Еще Авиценна показал, что пышущий здоровьем барашек необратимо хиреет и помирает только оттого, что рядом с его загончиком устанавливается клетка с волком. Находясь рядом с таким волком, как смерть, барашек любой мысли так же должен хиреть и обессилеть. А зачем такая философия? И без нее бывает достаточно тошно временами.

Понятно, что каменщик должен хвалить землетрясение: работы привалит после разрушений много. В этом смысле от землетрясений есть несомненная польза. Для каменщика. Но все остальные, не каменщики, с удовольствием обошлись бы без его ударного труда на почве таких печальных обстоятельств. В данном случае каждый квадратный метр его кладки нас радовал бы только относительно того, что стало лучше по отношению к тому, что было совсем плохо. Но чистой радости, как в случае постройки дома не в порядке восстановления его из праха, мы не испытывали бы. Так же и та философия, которая порождена страхом и ужасом, никак не может нам приносить чистой радости, поскольку никакая техника ума не заслонит собой животного оцепенения от мысли, что в недалеком будущем состоится вынос тела. Нашего собственного.

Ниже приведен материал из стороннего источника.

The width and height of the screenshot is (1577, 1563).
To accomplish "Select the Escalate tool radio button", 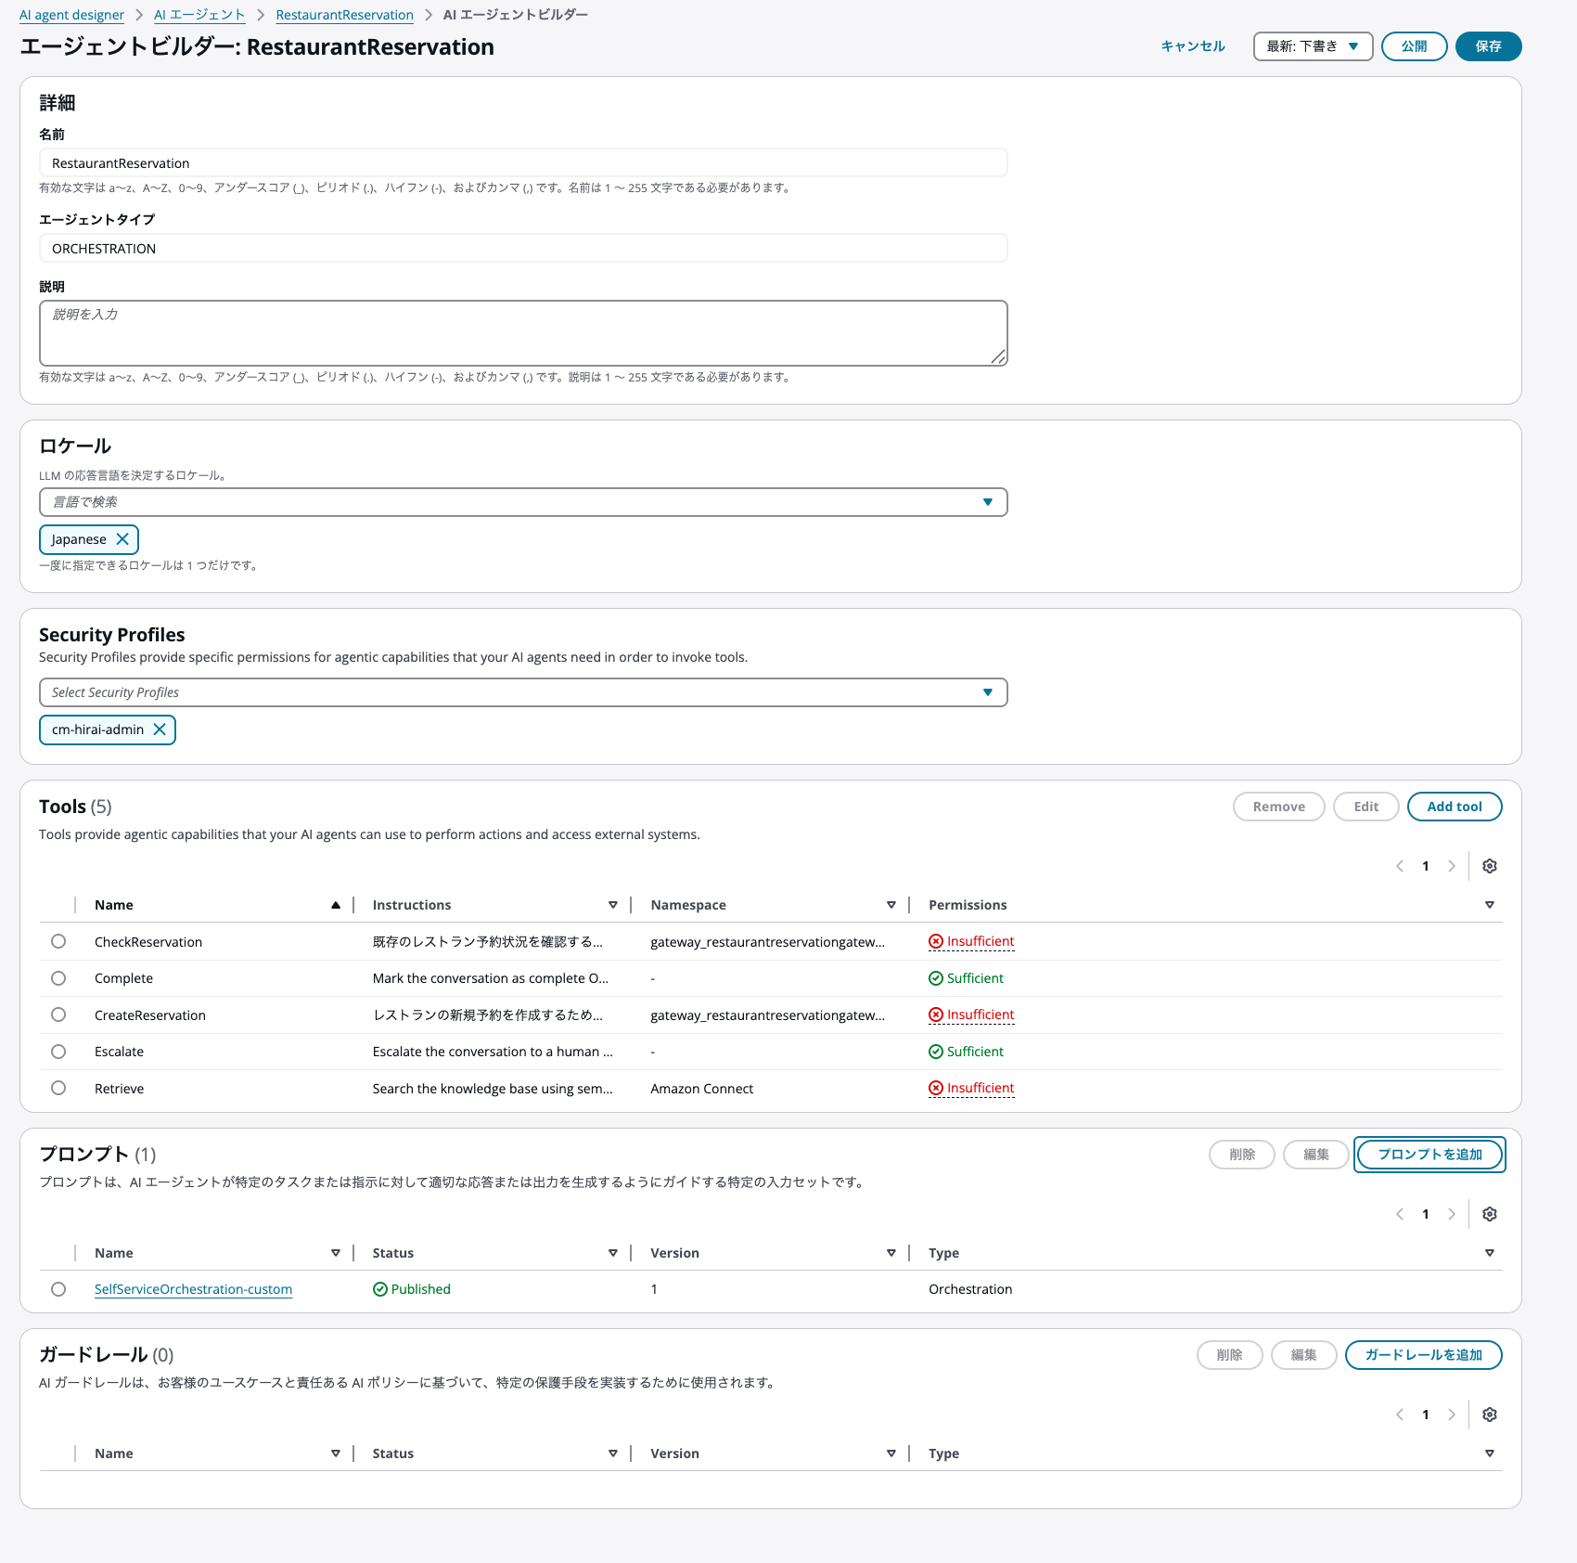I will coord(58,1052).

Кроме того, какой смысл вообще философствовать, если не о жизни? Ведь именно из-за нее весь сыр-бор разгорается в философских спорах. Философия — это и есть непосредственно наука о жизни. А какой смысл о ней, о жизни философствовать, если ее надо успеть прожить один раз? Рассматривая жизнь, как хроническую болезнь со смертельным исходом, чем подобало бы больше заниматься — успеть пожить или успеть подумать, как надо пожить? Если человек, считающий, что со смертью он исчезнет навсегда, не живет жизнью, а только думает о ней, то, следовательно, тем самым отрицает саму жизнь и ничего ценного для себя в ее простых радостях не нашел. А если он в ней ничего не понял, то зачем философствовать? Отказываясь от женщины вообще, например, следовало бы собирать лавры в умствованиях о нестандартных формах сексуального удовлетворения, а не в высоких платонических рассуждениях о женщинах-любовницах.